Work to complete:
Among the entries below, extract exactly the lines that run from the one with "September 2022 (65, 1809)" through the one with "March 2021 (57, 2149)", both ends included.
START Records provided
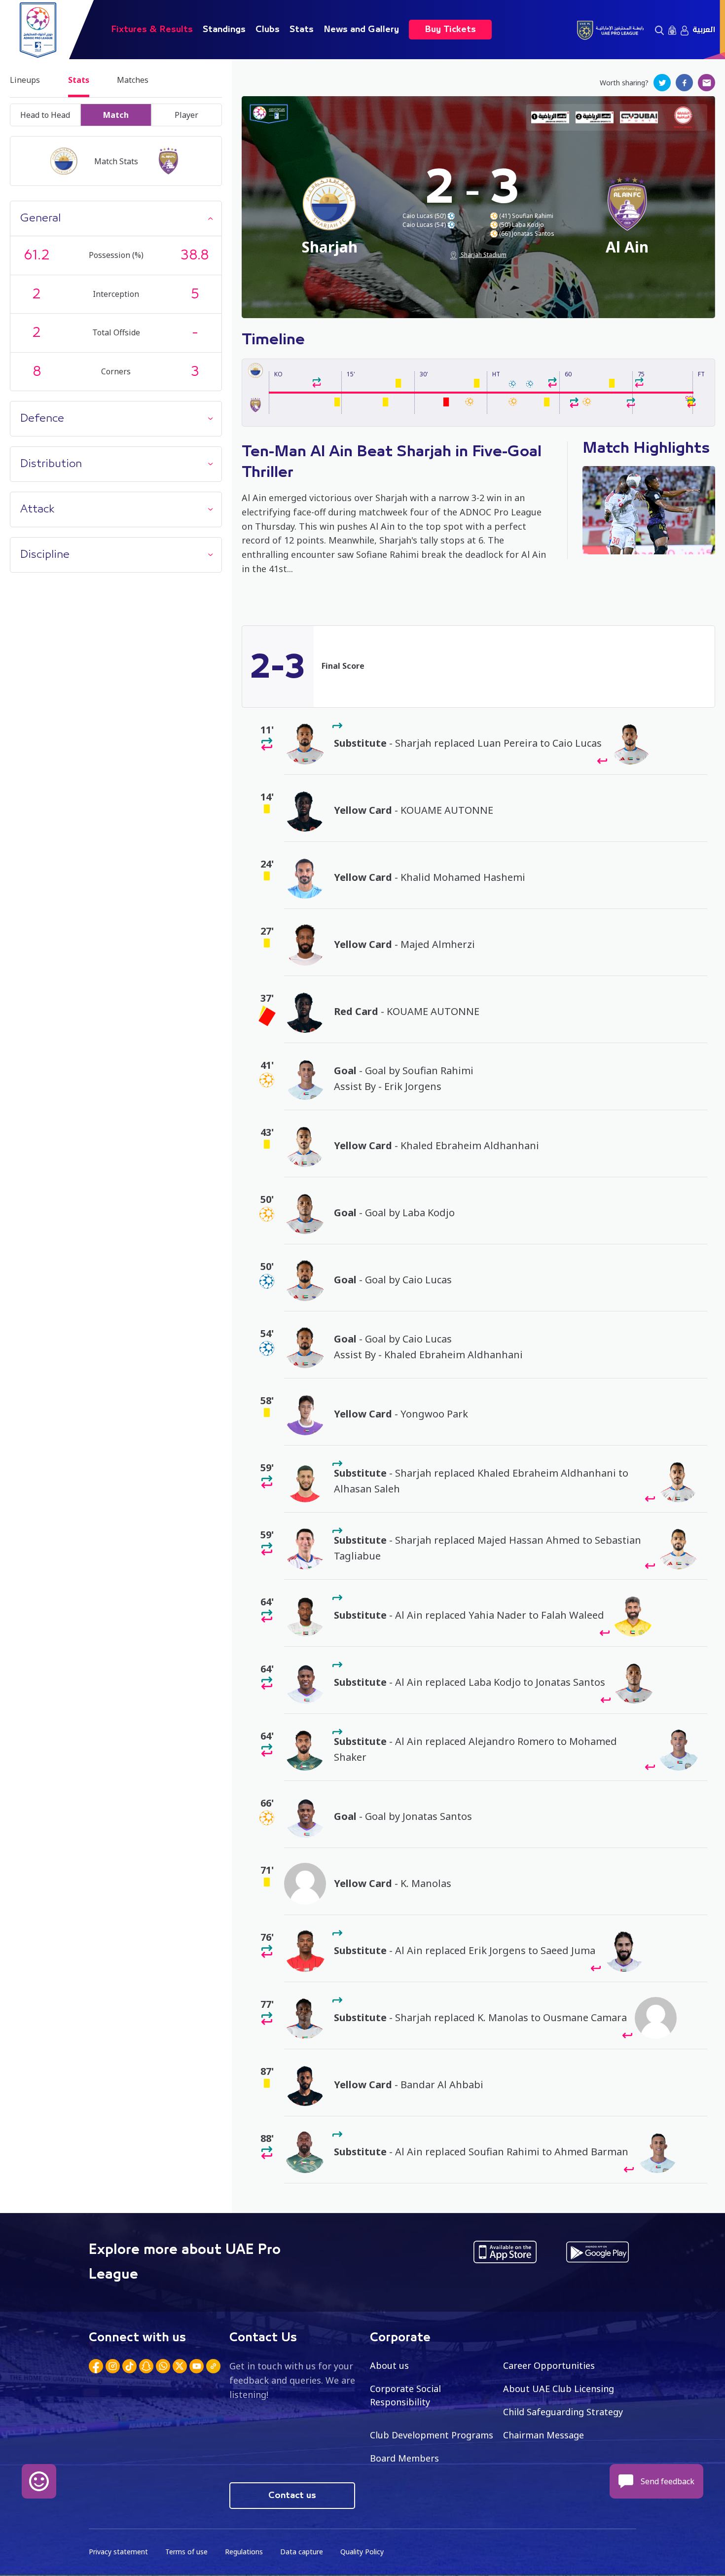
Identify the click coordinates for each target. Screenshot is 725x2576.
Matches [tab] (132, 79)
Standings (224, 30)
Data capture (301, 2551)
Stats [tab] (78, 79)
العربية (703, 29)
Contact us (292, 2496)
END Records provided
START Records provided
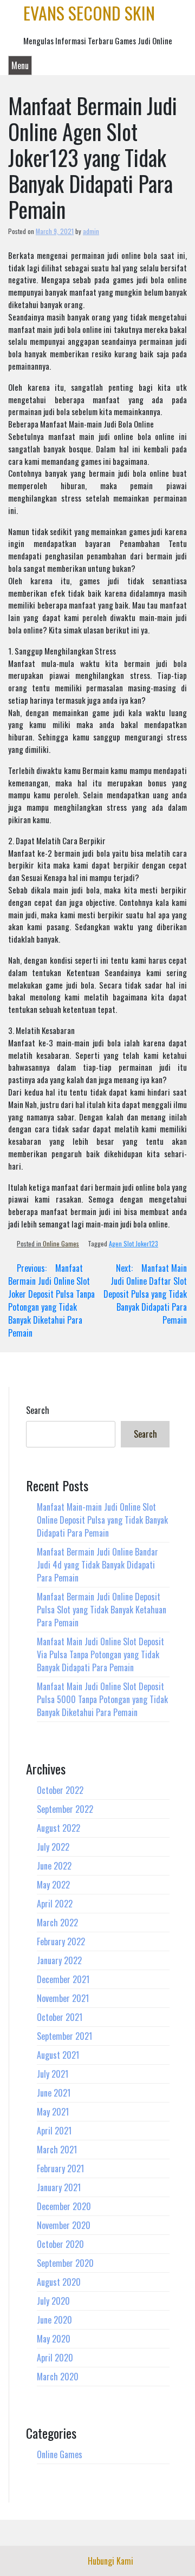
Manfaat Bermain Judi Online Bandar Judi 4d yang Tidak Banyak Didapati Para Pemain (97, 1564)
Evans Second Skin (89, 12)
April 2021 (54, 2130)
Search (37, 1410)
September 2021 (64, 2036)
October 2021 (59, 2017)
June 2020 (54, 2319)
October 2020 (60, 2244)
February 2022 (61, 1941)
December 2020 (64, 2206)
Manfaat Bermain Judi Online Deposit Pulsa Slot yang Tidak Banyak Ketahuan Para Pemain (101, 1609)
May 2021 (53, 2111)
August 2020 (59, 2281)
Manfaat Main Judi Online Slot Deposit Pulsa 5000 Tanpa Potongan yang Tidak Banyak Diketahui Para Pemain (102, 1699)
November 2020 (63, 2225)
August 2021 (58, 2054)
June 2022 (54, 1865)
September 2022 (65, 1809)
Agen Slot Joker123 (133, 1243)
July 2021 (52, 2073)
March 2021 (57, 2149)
END Records provided
Response area:
September 2022 (65, 1809)
Agen Slot Joker123 (133, 1243)
July 2021 (52, 2073)
March 2021 (57, 2149)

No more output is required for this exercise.